#What is the financial impact of the AI revolution?
The financial implications of the AI revolution are staggering, as Morgan Stanley Research has projected that global data center capital expenditure will reach nearly $2.9 trillion from 2025 to 2028. This amount is eye-catching enough to raise eyebrows among central bankers. Notably, much of this funding will come from debt, rather than from companies’ existing resources.
This substantial investment breaks down into two primary areas. Around $1.3 trillion will be allocated to physical infrastructure, which encompasses the actual construction of vast computing facilities. The remaining $1.6 trillion focuses on IT hardware, specifically the chips and servers responsible for processing information.
#Where will the funding come from?
The majority of this funding will come from industry giants like Amazon, Microsoft, Google, and Meta, which are expected to generate approximately $1.4 trillion through their internal cash flows. However, this creates a notable financing gap of about $1.5 trillion that needs to be addressed.
According to Morgan Stanley's analysis, potential funding sources for this gap include roughly $800 billion from private credit markets. Additionally, corporate debt issuance is anticipated to contribute around $200 billion, while securitized products will provide another $150 billion.
#What are the risks involved?
A critical aspect of this analysis is the inherent risk: what occurs if the expected monetization of AI does not materialize at the anticipated pace?

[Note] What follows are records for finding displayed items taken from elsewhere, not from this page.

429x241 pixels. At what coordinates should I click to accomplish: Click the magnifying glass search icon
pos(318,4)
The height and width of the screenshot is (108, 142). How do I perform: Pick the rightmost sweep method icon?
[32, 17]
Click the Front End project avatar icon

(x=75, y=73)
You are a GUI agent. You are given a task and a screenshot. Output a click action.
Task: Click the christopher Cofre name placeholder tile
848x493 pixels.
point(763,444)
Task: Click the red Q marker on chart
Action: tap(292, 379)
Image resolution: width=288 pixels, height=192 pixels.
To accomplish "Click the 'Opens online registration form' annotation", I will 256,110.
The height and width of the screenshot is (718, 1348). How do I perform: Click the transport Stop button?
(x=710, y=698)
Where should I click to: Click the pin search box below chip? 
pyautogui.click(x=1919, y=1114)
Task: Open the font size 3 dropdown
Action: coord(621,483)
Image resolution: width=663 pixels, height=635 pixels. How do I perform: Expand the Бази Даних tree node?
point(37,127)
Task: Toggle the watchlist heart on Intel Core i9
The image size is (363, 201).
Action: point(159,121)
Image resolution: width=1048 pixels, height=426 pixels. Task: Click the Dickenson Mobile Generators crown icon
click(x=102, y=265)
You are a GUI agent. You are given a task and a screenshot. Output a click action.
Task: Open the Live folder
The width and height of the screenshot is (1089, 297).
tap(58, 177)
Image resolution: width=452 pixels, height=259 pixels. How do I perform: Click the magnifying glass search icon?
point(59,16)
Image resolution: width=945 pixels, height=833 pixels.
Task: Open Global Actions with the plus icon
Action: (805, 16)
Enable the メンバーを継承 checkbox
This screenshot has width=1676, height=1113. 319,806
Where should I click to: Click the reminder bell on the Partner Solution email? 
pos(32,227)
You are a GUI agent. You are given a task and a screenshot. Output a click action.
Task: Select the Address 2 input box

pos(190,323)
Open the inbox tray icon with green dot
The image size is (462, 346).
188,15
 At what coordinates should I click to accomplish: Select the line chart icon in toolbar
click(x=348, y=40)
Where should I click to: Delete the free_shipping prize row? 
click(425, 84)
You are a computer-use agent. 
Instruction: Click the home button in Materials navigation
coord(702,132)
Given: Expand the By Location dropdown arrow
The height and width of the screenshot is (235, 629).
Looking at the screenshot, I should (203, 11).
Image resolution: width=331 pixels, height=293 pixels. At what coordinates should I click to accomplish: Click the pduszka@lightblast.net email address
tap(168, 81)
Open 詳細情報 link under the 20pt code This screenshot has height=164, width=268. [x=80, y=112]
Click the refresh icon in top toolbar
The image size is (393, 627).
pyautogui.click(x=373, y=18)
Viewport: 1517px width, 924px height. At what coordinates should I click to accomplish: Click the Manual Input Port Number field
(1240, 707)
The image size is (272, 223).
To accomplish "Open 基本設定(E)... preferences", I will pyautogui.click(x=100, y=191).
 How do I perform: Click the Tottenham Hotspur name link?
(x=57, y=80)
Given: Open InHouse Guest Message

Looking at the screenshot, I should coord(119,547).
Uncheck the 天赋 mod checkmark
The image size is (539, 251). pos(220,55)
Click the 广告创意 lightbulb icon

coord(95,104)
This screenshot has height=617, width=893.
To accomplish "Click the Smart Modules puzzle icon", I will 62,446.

The report highlights potential financial risks linked to underperformance in AI-driven workload growth. These risks extend beyond technology companies to impact sectors like power generation, construction, and the wider financing ecosystem.
#How should investors prepare for the changes?
For investors, the rise of AI and the resulting demand for data center capacity are reshaping the landscape. Bitcoin mining companies, for example, are adapting their existing facilities to accommodate high-performance computing workloads aimed at AI demands. Companies with power purchase agreements and current infrastructure may discover they possess valuable assets during this AI-driven evolution.
The projected $2.9 trillion capital expenditure over the next few years has significant implications for the U.S. GDP growth. With $800 billion from private credit aligned to a single hypothesis, any correlation risk is substantial. This situation means that private credit funds, pension allocations, and insurance company portfolios could all be increasingly tied to the same assumption: that investments in AI infrastructure will yield adequate returns to support this generational capital deployment.